Staging Models¶
Auto-generated dbt model templates for raw data.
Overview¶
Staging models are the first transformation layer in Dango. They provide a starting template that references your raw data, which you can then customize with cleaning logic.
What's auto-generated:
- A
SELECT *template referencing the raw source table - Source configuration YAML files
- Basic schema tests (unique, not_null for ID columns)
What you add (as needed):
- Column selection
- Deduplication logic
- Type casting
- Column renaming
Key Points:
- Auto-generated by
dango sync(also runs during sync) - Materialized as tables (required for Metabase compatibility)

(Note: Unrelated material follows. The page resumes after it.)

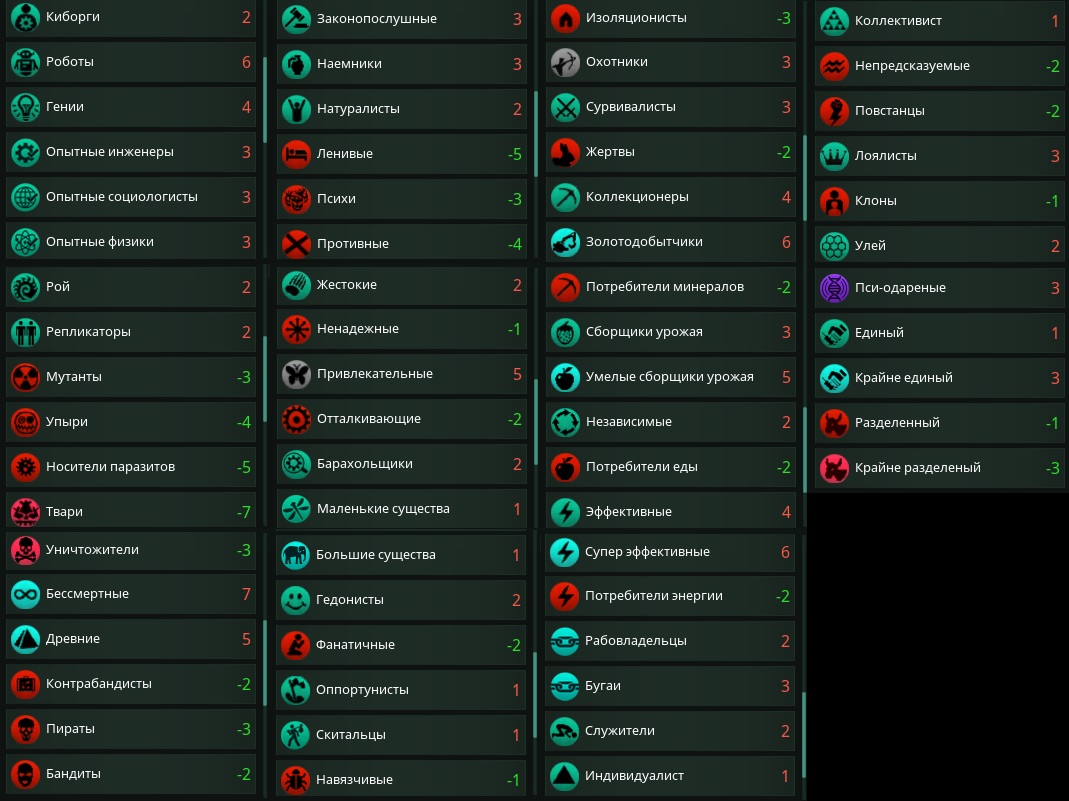Choose the Крайне разделеный trait row
Screen dimensions: 1069x801
pos(939,468)
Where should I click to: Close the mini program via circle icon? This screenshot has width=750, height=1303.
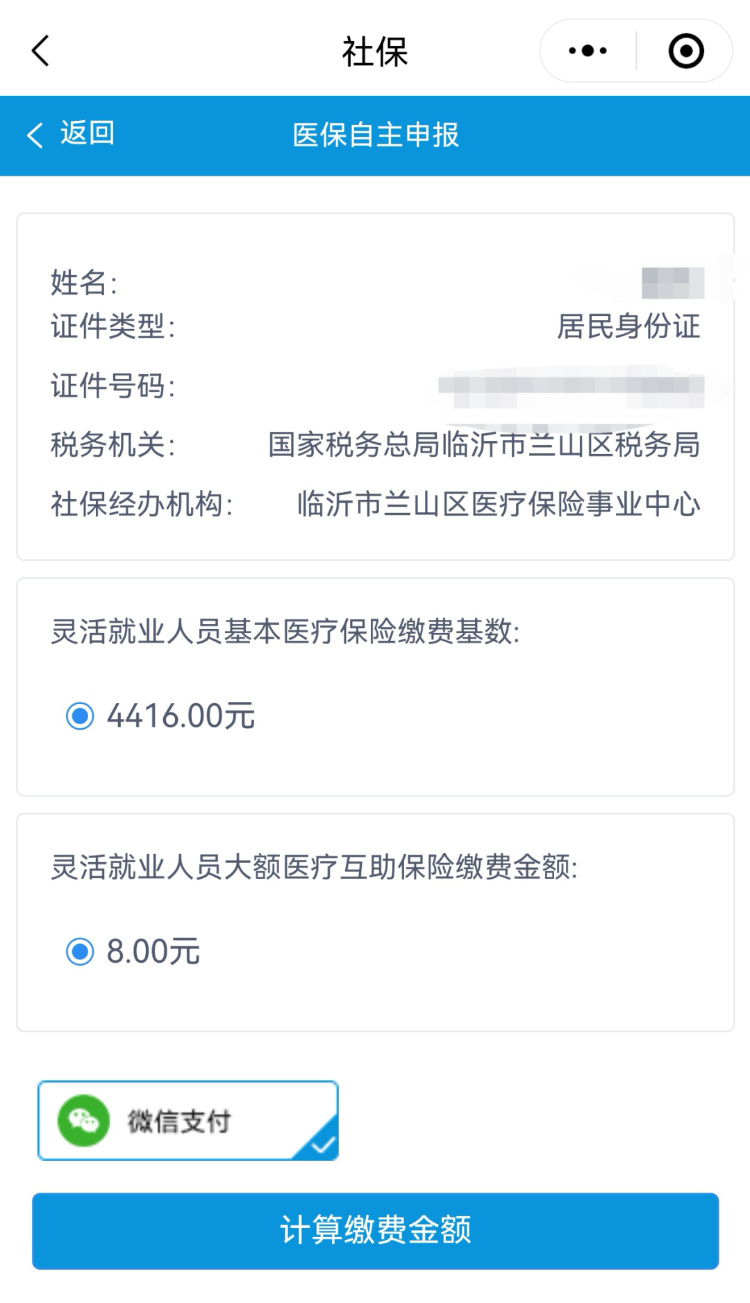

- One staging model per raw table
- Follow dbt naming conventions (
stg_<source>_<table>)
Template Design
Staging templates are intentionally minimal. This gives you full control over cleaning logic while still providing a working starting point.
Quick Start¶
Generate Staging Models¶
Staging templates are auto-generated when you sync data:
# Load raw data AND generate staging templates
dango sync --source stripe_payments
# Run transformations
dango run
Automatic generation
You don't need to run dango generate separately - dango sync handles it. Only use dango generate if you want to regenerate templates without syncing new data.
This creates:
dbt/models/staging/
├── stg_stripe_charges.sql
├── stg_stripe_customers.sql
├── stg_stripe_subscriptions.sql
├── _stg_stripe__sources.yml
└── _stg_stripe__schema.yml
Generated File Structure¶
SQL Models¶
Each raw table gets a corresponding staging template:
-- dbt/models/staging/stg_stripe_charges.sql
{{ config(
materialized='table',
schema='staging'
) }}
SELECT * FROM {{ source('stripe', 'charges') }}
This minimal template is ready to run immediately. You can customize it by adding column selection, type casting, or deduplication logic as needed (see Customizing Staging Models below).
Sources Configuration¶
_stg_<source>__sources.yml defines raw table references:
version: 2
sources:
- name: stripe
description: Stripe payment data loaded via dlt
schema: raw_stripe
loaded_at_field: _dlt_extracted_at
tables:
- name: charges
description: Payment charges from Stripe API
- name: customers
description: Customer records from Stripe API
- name: subscriptions
description: Subscription records from Stripe API
Schema Documentation¶
_stg_<source>__schema.yml documents staging models with auto-generated tests:
version: 2
models:
- name: stg_stripe_charges
description: Staging model for stripe charges
columns:
- name: id
description: Primary key
tests:
- unique
- not_null
Auto-generated tests
Dango automatically adds unique and not_null tests for columns that appear to be primary keys (columns named id, uuid, or ending in _id/_key). Add additional tests manually as needed.
How Generation Works¶
1. Scan Raw Layer¶
During dango sync (or dango generate), Dango inspects DuckDB for raw tables:
-- Finds all tables in raw schemas
SELECT
table_schema,
table_name
FROM information_schema.tables
WHERE table_schema LIKE 'raw%'
2. Analyze Schema¶
For each table, examines:
- Column names and types
- Primary key patterns (columns named
id,uuid, or ending in_id/_key) - dlt metadata columns (
_dlt_load_id,_dlt_extracted_at)
3. Generate Files¶
Creates:
- SQL template:
SELECT *from source table - Sources YAML: Reference to raw schema/table
- Schema YAML: Basic tests for primary key columns
Materialization Strategy¶
Tables (Default)¶
Staging models use materialized='table' for Metabase compatibility:
Why tables instead of views?
Metabase requires tables for reliable schema discovery. While views work in some cases, tables provide consistent behavior across all Metabase features.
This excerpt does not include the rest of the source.